Di samping itu, daging buah sukun memiliki kandungan pati sekitar 58% berdasarkan penelitian yang diterbitkan oleh Biosynthesis Nutrition Biomedical. Pati itu sendiri merupakan karbohidrat kompleks yang memiliki indeks glikemik rendah, sehingga aman untuk dikonsumsi tanpa menyebabkan gula darah meningkat secara tiba-tiba. Dengan demikian, sukun juga aman dikonsumsi oleh penderita diabetes.

  • Menangkal radikal bebas yang menyerang tubuh

Tahukah Anda mengenai radikal bebas? Radikal bebas ini unsur berbahaya yang dapat memicu timbulnya penyakit kronis, seperti hipertensi. Manfaat buah sukun dipercaya mampu menangkal radikal bebas yang menyerang tubuh. Hal ini didukung oleh hasil penelitian yang diterbitkan oleh Biotechnology and Applied Biochemistry, bahwa buah sukun memiliki antioksidan jenis flavonoid. 

Dari hasil penelitian tersebut juga diketahui bahwa kandungan antioksidan buah sukun lebih kuat jika dibanding dengan vitamin C dan E. Sumber antioksidan pada buah sukun tidak hanya ditemukan dalam dagingnya, namun juga ekstrak kulit buah sukun itu sendiri.

Cara mengolah buah sukun

Jika Anda menginginkan untuk memperoleh manfaat buah sukun secara maksimal, hal yang perlu Anda perhatikan adalah untuk tidak mengolah buah sukun dengan cara digoreng. Buah sukun dapat diolah dengan cara dikukus, dipanggang, direbus, atau diolah sebagai bubur.

Menggoreng buah sukun hanya akan menambah lemak trans dalam buahnya, sehingga memengaruhi kadar kolesterol dalam tubuh jika dikonsumsi. Jika Anda menggoreng buah sukun, justru cara mengolah tersebut bertentangan dengan segala manfaat buah sukun yang telah diinformasikan sebelumnya. 

Buah sukun juga dapat diolah dengan diekstraksi dan diambil patinya.
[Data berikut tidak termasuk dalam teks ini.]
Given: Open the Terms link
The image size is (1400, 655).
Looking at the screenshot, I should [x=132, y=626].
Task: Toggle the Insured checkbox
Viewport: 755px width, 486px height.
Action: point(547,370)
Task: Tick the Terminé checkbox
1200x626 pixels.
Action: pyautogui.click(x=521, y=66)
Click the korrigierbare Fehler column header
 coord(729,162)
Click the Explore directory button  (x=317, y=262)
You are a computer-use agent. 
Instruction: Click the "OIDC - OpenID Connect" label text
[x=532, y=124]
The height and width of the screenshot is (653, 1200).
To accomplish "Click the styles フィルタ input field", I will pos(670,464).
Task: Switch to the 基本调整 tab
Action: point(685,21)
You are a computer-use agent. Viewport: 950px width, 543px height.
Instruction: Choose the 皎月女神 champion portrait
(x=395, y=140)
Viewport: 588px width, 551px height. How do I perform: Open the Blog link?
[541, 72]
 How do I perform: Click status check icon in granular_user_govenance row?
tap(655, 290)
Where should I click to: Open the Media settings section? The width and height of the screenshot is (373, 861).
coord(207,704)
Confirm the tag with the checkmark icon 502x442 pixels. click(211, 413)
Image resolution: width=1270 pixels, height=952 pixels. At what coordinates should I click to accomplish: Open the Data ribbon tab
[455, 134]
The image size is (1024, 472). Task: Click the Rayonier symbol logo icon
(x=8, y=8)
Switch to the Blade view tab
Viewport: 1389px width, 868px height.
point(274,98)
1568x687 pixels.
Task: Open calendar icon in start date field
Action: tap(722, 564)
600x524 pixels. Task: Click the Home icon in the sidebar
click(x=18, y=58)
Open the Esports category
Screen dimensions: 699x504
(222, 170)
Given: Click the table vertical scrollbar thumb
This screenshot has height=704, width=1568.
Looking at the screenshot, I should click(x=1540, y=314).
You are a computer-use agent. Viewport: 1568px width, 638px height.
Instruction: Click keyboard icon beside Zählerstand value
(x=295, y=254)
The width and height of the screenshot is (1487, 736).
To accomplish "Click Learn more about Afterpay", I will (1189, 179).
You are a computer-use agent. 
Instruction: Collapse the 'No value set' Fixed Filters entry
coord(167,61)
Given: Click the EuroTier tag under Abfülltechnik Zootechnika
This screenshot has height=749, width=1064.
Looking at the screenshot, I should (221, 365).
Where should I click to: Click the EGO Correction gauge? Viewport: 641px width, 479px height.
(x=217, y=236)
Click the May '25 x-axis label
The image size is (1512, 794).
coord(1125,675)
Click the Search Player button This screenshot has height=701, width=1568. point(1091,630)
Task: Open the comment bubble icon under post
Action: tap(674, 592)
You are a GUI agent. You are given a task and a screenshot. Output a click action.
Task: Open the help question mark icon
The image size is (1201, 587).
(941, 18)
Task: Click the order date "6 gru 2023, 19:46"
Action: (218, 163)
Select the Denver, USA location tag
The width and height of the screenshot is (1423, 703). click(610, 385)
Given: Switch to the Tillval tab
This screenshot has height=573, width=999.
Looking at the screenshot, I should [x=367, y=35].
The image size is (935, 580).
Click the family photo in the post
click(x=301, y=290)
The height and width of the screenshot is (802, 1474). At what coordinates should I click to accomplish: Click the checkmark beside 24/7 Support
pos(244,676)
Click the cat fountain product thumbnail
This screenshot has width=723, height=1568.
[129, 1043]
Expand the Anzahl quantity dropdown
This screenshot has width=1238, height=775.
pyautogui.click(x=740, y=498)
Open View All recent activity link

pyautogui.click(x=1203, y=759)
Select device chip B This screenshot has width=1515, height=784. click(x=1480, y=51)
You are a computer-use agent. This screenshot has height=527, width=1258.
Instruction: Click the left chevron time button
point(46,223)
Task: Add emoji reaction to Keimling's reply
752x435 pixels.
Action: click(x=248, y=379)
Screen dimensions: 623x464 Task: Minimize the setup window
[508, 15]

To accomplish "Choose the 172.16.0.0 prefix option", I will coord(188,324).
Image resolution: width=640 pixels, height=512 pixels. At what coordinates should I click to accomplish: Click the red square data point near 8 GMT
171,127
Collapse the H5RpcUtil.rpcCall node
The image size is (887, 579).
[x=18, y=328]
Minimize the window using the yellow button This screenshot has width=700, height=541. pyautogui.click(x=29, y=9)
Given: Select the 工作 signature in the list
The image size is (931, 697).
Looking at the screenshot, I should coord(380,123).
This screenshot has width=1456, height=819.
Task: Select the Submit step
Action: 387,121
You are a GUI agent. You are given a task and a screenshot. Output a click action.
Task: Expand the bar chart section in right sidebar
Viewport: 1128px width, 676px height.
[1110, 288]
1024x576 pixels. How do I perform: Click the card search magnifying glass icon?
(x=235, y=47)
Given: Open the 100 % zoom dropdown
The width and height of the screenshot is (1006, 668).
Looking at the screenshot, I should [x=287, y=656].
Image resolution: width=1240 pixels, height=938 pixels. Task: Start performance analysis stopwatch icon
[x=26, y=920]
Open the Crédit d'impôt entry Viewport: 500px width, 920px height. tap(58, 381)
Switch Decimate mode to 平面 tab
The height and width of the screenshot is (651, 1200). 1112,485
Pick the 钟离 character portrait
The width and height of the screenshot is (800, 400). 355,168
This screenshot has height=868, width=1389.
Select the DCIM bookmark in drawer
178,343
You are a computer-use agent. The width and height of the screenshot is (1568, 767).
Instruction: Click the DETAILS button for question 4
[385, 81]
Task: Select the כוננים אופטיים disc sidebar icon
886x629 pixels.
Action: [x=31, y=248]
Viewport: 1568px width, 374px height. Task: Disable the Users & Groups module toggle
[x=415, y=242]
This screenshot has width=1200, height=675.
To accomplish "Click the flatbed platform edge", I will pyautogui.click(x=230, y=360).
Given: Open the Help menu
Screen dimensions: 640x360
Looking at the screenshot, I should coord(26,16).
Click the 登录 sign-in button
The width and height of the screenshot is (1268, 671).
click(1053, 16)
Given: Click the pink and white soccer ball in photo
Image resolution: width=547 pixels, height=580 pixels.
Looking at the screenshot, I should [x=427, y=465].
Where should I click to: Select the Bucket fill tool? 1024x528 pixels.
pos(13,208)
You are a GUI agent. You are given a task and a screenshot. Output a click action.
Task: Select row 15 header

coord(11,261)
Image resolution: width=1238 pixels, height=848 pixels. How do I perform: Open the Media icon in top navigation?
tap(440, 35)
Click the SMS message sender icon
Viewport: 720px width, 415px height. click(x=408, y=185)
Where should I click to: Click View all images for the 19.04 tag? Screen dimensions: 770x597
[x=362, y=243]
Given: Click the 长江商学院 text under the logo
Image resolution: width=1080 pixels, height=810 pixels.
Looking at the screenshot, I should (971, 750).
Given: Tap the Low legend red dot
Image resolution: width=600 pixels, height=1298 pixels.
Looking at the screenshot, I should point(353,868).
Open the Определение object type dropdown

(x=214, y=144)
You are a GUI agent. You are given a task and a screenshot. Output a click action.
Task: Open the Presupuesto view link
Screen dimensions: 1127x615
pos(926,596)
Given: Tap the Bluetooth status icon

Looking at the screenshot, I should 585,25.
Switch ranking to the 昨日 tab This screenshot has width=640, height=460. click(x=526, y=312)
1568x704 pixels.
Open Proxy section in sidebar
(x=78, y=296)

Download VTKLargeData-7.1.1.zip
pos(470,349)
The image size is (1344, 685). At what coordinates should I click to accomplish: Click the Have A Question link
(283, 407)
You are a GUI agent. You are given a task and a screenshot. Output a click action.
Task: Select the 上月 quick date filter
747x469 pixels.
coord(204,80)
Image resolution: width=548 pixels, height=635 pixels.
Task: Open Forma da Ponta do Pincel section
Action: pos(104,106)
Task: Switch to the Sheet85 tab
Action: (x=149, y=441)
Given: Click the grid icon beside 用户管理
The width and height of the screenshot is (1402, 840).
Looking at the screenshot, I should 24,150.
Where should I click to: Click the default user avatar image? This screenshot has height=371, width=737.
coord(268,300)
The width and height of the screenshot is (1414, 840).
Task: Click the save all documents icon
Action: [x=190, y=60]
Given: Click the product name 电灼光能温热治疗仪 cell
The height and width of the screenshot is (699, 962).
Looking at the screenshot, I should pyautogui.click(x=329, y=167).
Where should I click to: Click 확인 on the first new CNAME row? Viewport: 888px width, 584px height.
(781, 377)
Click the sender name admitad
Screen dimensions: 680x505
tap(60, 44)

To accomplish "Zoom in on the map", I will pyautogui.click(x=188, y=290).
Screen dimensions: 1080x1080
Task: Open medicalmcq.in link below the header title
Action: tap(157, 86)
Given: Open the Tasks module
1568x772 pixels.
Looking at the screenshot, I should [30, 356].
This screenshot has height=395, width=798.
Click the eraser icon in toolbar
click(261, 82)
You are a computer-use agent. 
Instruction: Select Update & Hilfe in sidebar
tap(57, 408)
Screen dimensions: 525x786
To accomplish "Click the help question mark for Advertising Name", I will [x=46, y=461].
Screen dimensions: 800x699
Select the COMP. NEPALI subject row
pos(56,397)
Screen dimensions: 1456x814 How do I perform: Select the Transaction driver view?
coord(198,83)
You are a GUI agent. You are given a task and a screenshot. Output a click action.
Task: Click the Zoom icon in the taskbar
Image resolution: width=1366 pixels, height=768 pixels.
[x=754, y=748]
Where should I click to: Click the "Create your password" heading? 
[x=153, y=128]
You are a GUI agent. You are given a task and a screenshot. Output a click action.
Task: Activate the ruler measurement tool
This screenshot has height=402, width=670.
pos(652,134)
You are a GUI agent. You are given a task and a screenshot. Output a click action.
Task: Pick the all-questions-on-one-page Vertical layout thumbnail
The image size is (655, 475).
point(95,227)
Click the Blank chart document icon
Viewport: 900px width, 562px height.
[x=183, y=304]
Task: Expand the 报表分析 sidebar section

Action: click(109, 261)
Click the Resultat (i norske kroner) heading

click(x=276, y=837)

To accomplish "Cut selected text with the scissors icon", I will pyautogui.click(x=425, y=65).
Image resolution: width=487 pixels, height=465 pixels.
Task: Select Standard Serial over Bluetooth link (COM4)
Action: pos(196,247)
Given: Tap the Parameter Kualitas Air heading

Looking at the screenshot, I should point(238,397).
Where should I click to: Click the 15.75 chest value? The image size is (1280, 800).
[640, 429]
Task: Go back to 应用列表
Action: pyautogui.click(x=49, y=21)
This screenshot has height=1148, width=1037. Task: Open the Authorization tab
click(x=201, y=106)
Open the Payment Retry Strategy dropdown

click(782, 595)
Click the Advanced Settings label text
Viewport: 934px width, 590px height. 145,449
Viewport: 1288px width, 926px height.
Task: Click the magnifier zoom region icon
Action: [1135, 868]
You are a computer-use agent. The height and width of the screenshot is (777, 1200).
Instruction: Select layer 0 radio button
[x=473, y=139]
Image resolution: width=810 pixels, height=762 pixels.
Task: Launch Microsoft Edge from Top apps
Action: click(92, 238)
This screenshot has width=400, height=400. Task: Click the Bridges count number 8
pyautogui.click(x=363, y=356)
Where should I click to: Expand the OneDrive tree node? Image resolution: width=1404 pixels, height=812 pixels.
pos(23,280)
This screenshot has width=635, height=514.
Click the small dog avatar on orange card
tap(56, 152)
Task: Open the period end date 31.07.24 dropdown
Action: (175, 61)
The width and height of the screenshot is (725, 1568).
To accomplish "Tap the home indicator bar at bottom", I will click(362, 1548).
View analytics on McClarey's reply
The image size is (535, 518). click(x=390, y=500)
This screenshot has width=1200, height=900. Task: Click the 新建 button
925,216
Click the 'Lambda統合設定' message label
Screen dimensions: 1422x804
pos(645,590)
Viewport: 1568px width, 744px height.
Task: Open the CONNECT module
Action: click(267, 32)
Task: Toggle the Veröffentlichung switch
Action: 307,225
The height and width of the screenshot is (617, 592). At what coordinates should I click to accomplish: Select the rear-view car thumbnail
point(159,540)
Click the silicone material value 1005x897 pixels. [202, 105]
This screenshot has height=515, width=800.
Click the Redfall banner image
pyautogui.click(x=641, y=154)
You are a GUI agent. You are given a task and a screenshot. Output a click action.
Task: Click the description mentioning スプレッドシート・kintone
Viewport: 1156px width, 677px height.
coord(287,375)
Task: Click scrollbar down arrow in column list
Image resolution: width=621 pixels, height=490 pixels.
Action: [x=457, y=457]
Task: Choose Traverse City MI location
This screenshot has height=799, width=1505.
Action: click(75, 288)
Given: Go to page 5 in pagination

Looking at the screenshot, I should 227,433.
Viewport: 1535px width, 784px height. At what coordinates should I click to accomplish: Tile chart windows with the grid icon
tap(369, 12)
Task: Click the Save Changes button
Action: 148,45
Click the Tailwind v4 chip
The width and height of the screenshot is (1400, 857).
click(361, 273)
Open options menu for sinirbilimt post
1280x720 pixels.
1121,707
Lalu, tepung ini dapat dijadikan bahan olahan makanan yang bersifat bebas gluten. Meski begitu, karena hanya pati buah sukun yang diambil, serat pada buah sukun pun akan turut hilang. Padahal, 39% sumber kandungan serat harian dalam buah sukun ini sangat bermanfaat untuk kesehatan.